- **Listing**:

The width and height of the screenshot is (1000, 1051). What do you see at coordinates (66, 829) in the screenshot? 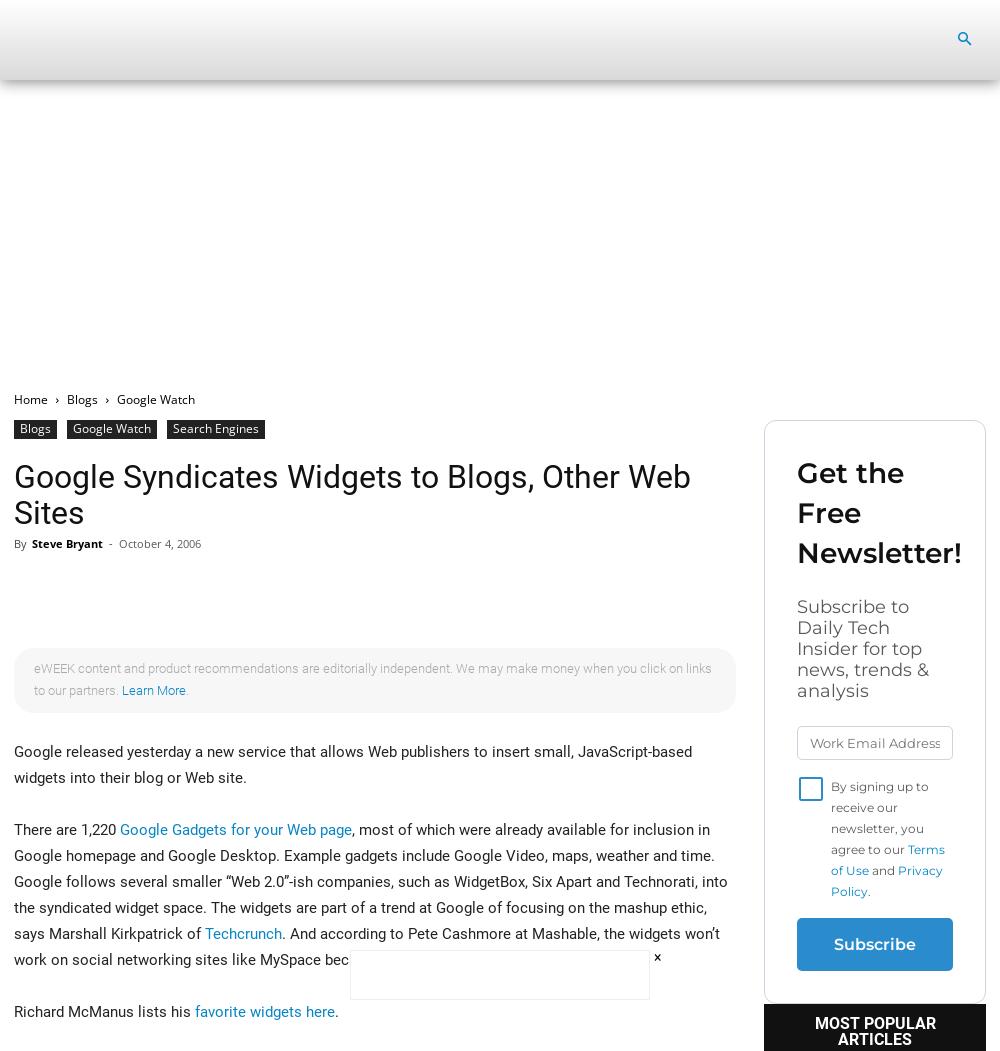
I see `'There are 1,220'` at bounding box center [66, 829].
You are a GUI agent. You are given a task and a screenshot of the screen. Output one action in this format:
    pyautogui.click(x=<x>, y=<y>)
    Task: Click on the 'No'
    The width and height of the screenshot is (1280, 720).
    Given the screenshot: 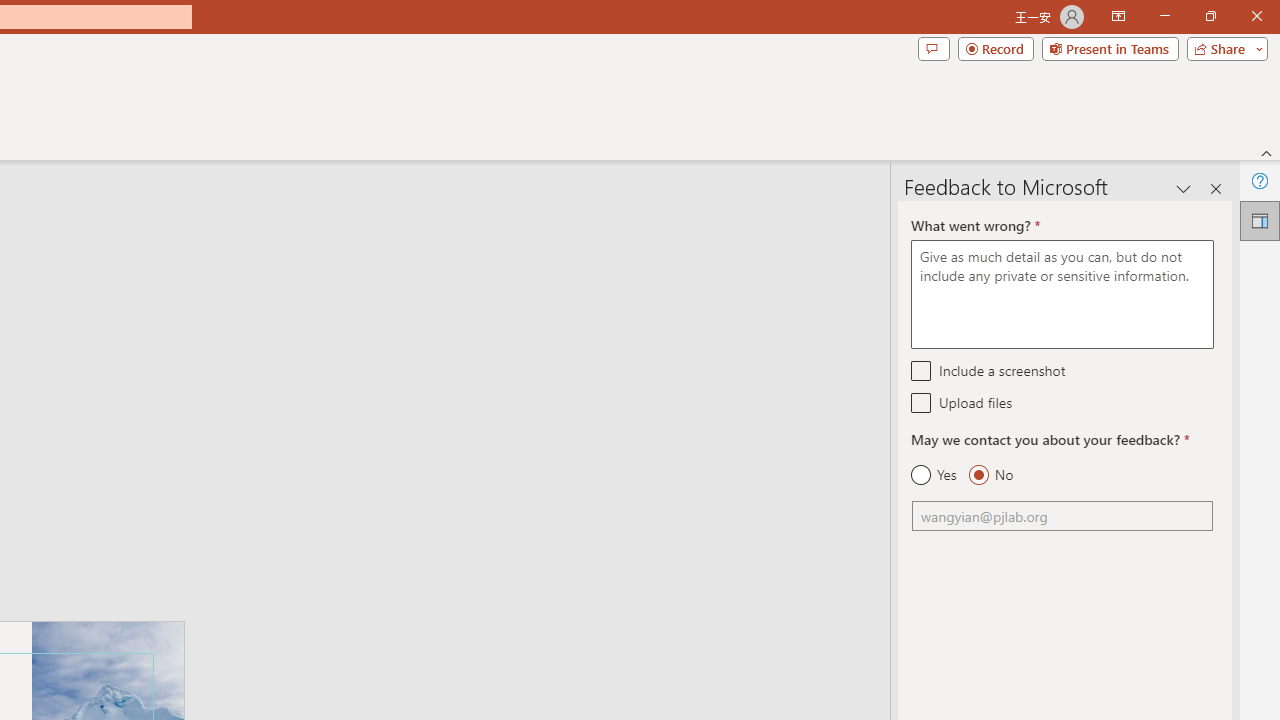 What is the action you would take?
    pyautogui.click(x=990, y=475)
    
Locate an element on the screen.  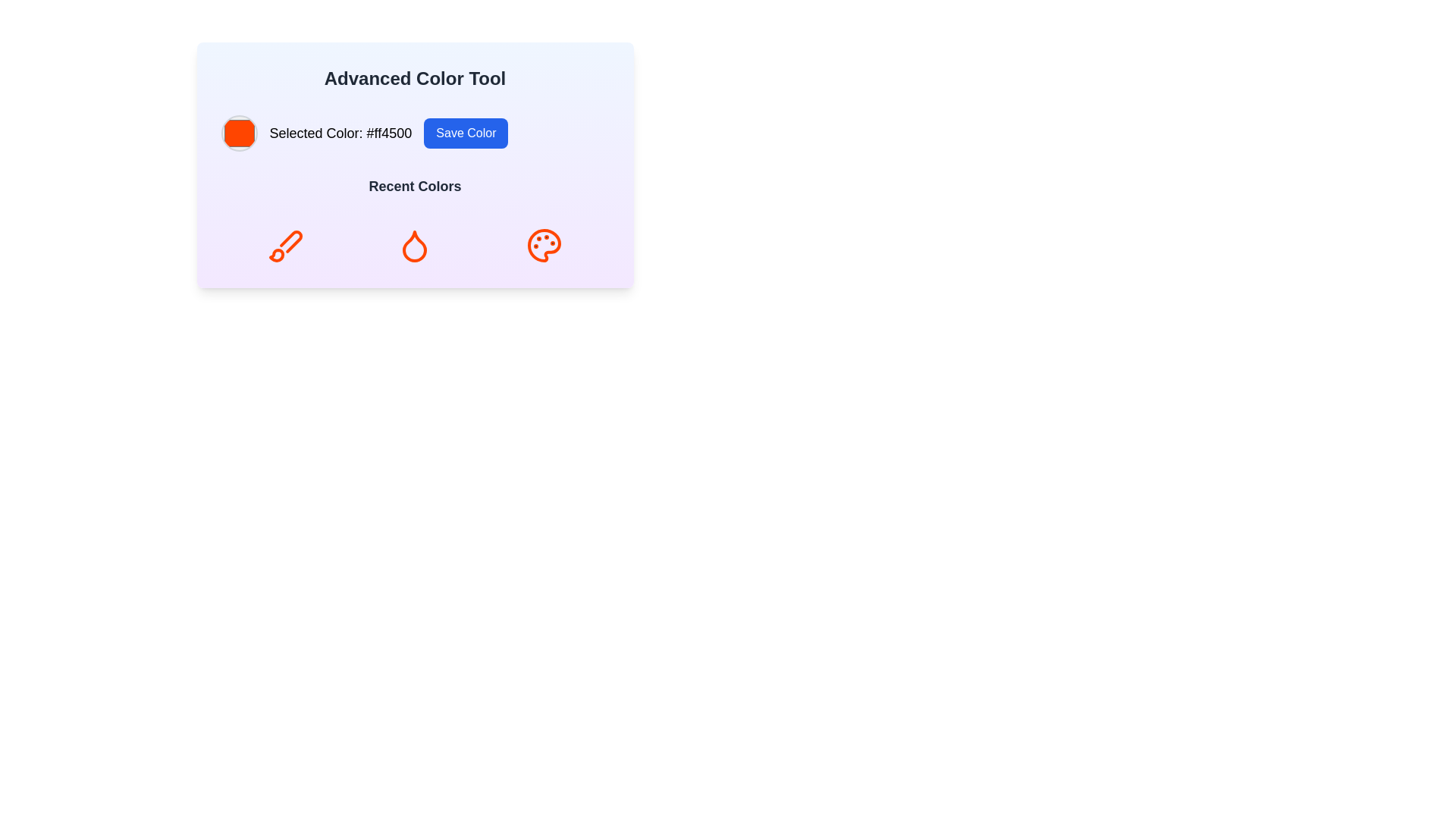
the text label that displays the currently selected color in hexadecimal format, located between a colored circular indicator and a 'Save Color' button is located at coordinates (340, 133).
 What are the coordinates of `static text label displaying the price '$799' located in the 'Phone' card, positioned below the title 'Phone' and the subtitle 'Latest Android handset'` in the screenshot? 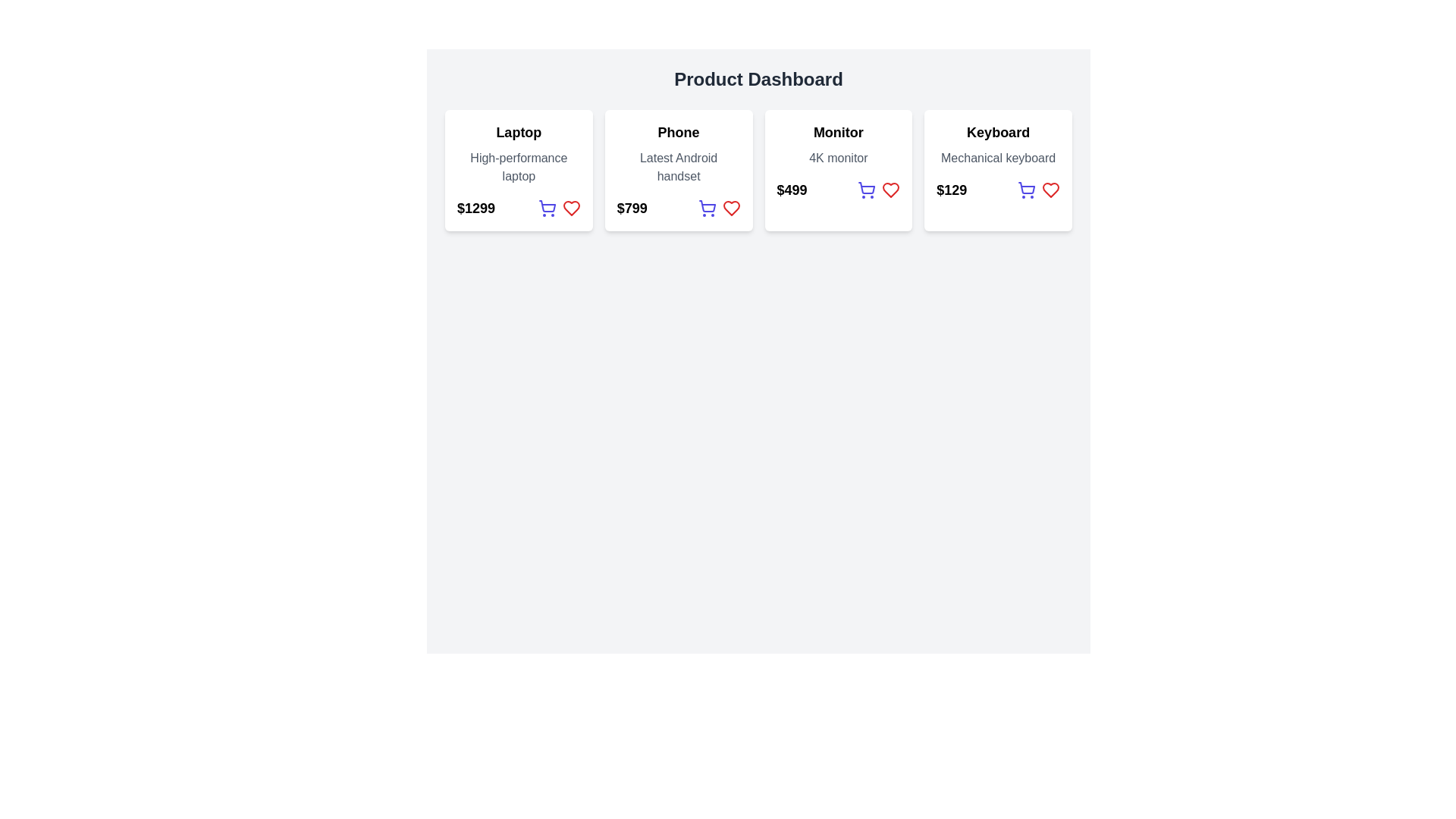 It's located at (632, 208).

- **What you will do**:
Set down everything from the start of the listing down to the line containing "center [66, 829].", both ends included, word for word. Leave the pictures out of your answer.

- **Answer to this task**:
The width and height of the screenshot is (1000, 1051). What do you see at coordinates (66, 829) in the screenshot? 
I see `'There are 1,220'` at bounding box center [66, 829].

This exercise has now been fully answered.